This is where various auto-differentiation libraries can help us. Given some function, we can compute its gradient / derivative with regards to some variables completely automatically! This can be achieved either symbolically, or in some cases even numerically if closed-form gradient would be impossible to compute.

In C++ you can use Ceres (I highly recommend it; its templates can be non-obvious at first, but once you understand the basics, it’s really powerful and fast), in Python one of many frameworks, from smaller ones like Autograd to huge ones like Tensorflow or PyTorch.
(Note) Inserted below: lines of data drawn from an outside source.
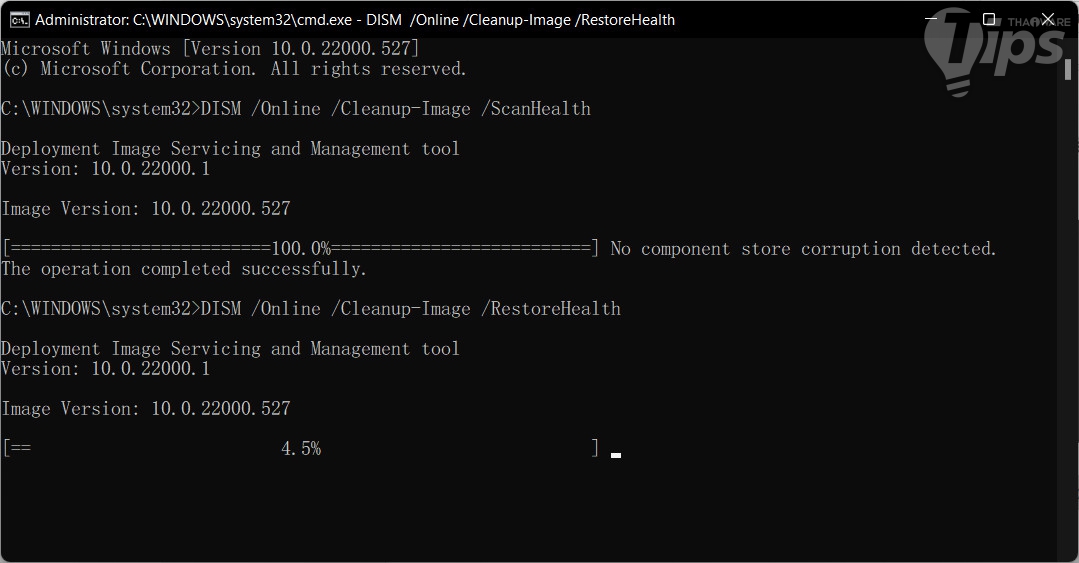The width and height of the screenshot is (1079, 563).
Task: Click the Microsoft Corporation copyright line
Action: [234, 69]
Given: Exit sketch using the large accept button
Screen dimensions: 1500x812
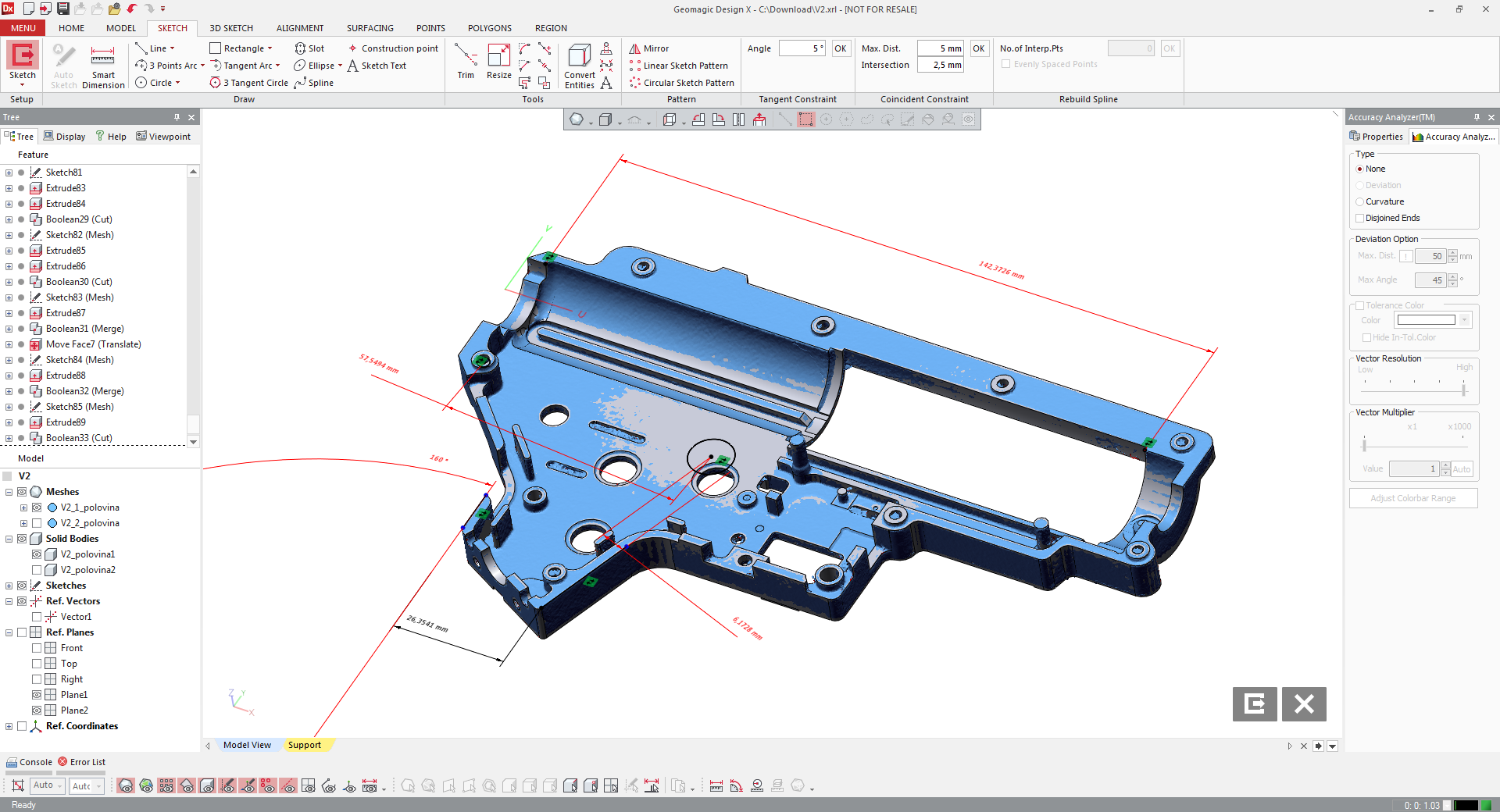Looking at the screenshot, I should click(1255, 704).
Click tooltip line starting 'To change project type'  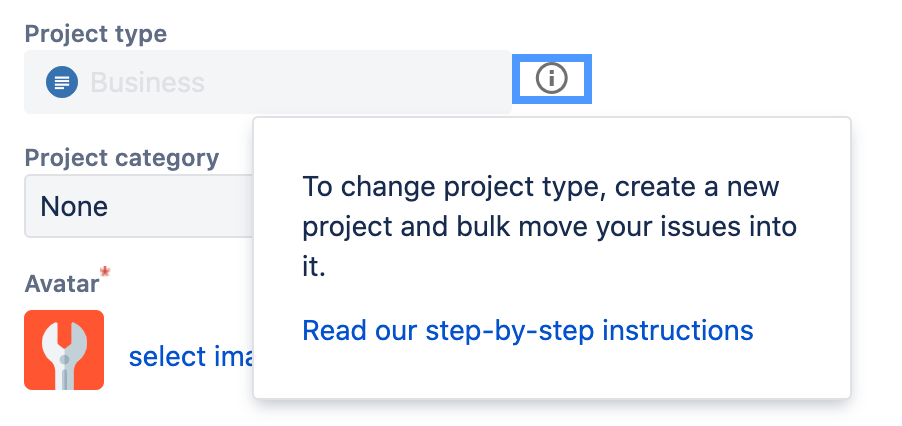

Compared to tf and pt, I wanted something lower level, simpler, and more convenient to use (setting up a graph or gradient tapes is not great 😩 ) – and JAX fills my requirements perfectly.

JAX can be a drop-in replacement to a combo of pure Python and numpy, keeping most of the functions exactly the same! In colab, you can import it either instead of numpy, or in addition to numpy. Here is code that computes our separable filter from list of separable vector pairs, and the loss function.
(note: I will paste some code here, but I highly encourage you to open the colab that accompanies this blog post and explore it yourself.)

import numpy as np
import jax.numpy as jnp

# We just sum the outer tensor products.
# vs is a list of tuples - pairs of separable horizontal and vertical filters.
def model(vs):
  dst = jnp.zeros((FILTER_SIZE, FILTER_SIZE))
  for separable_pass in vs:
    dst += jnp.outer(separable_pass[0], separable_pass[1])
  return dst

# Our loss function. 
def loss(vs, l2_weight, non_negativity_weight, keep_zeros_weight):
  target = model(vs)
  l2_term = l2_weight * jnp.mean(jnp.square(target- REF_SHAPE))
  non_negative_term = non_negativity_weight * jnp.mean(-jnp.minimum(target, 0.0))
  keep_zeros_term = keep_zeros_weight * np.mean((REF_SHAPE == 0.0) * jnp.abs(target))
  return l2_term + non_negative_term + keep_zeros_term 

Note how we mix some simple Python loops and logic in the model function, and numpy-like code (I could have imported jax.numpy as simply np, and you can do it if you want to, but to me such library shadowing feels a bit confusing).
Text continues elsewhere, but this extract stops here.